А в Москве слух прошёл, что святые Морозова и Урусова. Толпами шли в Новодевичий монастырь, где заточили мучениц. Шли богатые и бедные, знатные и низкого рода. Не то что поговорить с мученицами, а воздухом одним подышать, не то что увидеть, а темничной стены коснуться, и то за благодать почиталось.
Великий государь тоже святых любил.
Стрелецкого голову к боярыне Морозовой послал.
Обещал царь Морозову назад в первую честь возвести. Сулил карету прислать свою с аргамаками царскими. Обещал бояр прислать, чтоб на своих головах страдалицу понесли... Дай, просил только, приличие людей ради, что недаром тебя взял. Не крестись тремя перстами, но точию руку показав, сложи те три персты вместе! Послушай, мати праведная, Федосья Прокопьевна, аз сам царь кланяюся головою своей, сотвори сие!
— Езживала я и в каптанах, и в каретах... — отвечала Морозова. — На аргамаках и бахматах.
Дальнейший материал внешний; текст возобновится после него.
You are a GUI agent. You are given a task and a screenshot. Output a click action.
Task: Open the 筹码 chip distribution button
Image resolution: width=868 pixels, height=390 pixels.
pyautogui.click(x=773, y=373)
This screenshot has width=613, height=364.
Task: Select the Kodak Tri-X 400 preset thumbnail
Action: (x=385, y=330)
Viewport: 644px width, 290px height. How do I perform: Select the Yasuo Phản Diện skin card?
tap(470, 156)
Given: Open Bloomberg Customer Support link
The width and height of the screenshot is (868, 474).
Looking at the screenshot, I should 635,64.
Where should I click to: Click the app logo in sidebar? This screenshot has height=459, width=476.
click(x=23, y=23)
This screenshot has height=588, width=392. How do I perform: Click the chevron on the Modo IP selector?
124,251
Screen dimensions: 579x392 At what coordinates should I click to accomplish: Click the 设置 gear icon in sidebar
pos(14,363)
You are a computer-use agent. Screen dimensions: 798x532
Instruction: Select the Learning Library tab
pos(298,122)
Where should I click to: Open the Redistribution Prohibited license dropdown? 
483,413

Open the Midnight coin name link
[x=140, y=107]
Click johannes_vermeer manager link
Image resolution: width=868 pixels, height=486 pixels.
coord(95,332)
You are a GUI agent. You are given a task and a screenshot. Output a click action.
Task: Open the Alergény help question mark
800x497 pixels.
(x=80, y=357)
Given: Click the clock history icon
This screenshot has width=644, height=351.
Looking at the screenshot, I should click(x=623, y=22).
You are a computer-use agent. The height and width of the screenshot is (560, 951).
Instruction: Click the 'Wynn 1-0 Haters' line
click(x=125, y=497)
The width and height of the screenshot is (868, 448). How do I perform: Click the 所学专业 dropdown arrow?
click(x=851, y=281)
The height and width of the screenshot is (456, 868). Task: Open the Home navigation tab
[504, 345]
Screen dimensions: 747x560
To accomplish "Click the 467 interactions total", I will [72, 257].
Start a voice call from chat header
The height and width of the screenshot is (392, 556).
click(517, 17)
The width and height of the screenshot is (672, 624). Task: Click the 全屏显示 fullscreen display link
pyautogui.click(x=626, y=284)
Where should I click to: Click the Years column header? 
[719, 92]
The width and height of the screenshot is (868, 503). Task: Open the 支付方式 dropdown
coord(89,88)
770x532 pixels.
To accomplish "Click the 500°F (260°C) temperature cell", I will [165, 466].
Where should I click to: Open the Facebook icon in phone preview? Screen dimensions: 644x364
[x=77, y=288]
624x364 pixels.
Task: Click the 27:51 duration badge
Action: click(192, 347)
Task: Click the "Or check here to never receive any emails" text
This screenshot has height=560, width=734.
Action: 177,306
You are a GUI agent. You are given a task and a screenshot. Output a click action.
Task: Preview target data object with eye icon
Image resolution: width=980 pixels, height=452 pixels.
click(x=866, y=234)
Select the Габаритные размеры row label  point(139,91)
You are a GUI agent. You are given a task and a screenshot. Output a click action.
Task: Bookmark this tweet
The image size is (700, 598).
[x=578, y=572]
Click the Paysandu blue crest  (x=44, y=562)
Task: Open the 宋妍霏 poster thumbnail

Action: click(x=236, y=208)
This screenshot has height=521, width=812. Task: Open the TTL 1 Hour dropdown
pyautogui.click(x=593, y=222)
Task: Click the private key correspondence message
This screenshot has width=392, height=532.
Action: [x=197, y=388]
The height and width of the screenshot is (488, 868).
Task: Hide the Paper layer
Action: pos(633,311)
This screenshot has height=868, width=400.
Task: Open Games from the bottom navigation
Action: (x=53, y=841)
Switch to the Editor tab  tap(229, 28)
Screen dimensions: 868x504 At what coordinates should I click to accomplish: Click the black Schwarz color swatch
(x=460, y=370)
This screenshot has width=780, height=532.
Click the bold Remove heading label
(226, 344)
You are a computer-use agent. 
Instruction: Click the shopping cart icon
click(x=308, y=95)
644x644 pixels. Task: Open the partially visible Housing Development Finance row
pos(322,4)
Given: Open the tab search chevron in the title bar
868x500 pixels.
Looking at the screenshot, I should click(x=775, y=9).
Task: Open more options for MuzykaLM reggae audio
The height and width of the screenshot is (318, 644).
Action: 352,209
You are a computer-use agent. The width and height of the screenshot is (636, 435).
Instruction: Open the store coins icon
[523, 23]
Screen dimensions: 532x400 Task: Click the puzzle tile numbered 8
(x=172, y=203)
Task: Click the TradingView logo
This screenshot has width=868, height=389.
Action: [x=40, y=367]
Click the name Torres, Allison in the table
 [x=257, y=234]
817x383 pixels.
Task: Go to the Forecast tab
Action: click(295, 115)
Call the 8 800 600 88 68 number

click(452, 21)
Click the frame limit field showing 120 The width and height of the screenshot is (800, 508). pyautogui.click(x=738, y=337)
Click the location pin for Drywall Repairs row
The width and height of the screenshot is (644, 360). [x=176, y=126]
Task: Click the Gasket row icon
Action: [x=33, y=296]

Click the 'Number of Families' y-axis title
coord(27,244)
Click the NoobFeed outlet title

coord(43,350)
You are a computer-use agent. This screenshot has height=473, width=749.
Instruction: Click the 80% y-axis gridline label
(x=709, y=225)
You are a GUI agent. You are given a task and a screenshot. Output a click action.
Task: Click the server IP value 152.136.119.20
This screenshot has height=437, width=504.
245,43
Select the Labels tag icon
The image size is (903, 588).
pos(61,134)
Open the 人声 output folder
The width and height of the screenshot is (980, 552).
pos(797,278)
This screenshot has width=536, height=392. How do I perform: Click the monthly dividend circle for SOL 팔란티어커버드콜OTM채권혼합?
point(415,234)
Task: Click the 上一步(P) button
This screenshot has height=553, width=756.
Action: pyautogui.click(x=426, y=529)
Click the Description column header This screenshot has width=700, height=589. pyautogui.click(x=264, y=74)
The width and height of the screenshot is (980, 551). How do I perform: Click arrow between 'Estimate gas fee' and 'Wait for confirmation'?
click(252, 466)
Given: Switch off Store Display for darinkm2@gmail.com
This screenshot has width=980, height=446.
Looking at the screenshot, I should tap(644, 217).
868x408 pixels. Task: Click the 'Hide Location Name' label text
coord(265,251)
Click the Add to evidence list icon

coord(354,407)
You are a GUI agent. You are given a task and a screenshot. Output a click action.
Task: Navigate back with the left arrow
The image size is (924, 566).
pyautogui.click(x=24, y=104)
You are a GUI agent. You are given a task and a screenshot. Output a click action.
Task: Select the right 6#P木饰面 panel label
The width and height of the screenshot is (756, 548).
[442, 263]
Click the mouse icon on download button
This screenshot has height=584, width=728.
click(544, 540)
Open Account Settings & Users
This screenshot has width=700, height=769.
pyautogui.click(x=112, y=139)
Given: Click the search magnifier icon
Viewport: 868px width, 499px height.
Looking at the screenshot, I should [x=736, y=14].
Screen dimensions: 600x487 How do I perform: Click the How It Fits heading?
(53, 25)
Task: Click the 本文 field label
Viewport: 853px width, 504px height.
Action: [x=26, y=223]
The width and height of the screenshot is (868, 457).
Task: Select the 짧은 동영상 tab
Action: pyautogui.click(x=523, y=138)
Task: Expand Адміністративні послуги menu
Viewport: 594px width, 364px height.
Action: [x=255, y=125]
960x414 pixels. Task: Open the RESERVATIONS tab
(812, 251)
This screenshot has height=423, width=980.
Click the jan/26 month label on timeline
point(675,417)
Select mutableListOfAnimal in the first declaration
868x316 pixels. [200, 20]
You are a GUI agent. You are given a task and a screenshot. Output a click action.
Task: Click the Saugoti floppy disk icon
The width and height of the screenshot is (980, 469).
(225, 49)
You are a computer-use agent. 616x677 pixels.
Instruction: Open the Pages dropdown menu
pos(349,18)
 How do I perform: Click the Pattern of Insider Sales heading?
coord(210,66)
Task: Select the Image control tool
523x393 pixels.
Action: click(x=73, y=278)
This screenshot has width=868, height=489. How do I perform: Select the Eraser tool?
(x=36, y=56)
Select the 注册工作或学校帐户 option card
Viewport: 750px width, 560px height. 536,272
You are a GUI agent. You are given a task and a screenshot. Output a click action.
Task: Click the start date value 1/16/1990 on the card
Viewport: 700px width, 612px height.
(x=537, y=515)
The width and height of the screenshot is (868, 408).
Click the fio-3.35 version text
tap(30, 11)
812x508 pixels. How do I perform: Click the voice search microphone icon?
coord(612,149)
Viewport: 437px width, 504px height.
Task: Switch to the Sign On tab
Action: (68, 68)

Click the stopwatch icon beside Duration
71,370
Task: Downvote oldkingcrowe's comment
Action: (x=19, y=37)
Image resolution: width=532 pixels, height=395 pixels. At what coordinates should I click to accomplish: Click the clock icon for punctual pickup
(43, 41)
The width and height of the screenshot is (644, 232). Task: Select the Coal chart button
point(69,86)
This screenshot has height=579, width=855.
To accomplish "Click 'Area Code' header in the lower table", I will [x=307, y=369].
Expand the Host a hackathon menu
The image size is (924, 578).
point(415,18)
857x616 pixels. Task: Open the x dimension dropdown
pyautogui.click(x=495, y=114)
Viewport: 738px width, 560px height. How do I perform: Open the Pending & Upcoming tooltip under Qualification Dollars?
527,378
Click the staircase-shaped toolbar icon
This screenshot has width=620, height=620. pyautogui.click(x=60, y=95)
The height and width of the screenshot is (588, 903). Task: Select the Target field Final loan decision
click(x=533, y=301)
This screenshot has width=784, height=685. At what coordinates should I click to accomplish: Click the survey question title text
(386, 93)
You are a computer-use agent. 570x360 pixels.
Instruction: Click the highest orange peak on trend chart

Чего меня головами боярскими прельщать? И так худо на плечах держатся. Вот слыхала я от князя Ивана, что уготован есть для меня сруб на болоте, что вёл ми добро и чинно дом тот устроен, и соломою снопами уставлен... Сие мне преславно. Желаю такого дара от царя получити!
Опять не удалось уговорить, опять решать надобно было — что делать?
Иоаким, уж поставленный из Чудовских архимандритов в Новгородские митрополиты, сжечь Морозову предлагал.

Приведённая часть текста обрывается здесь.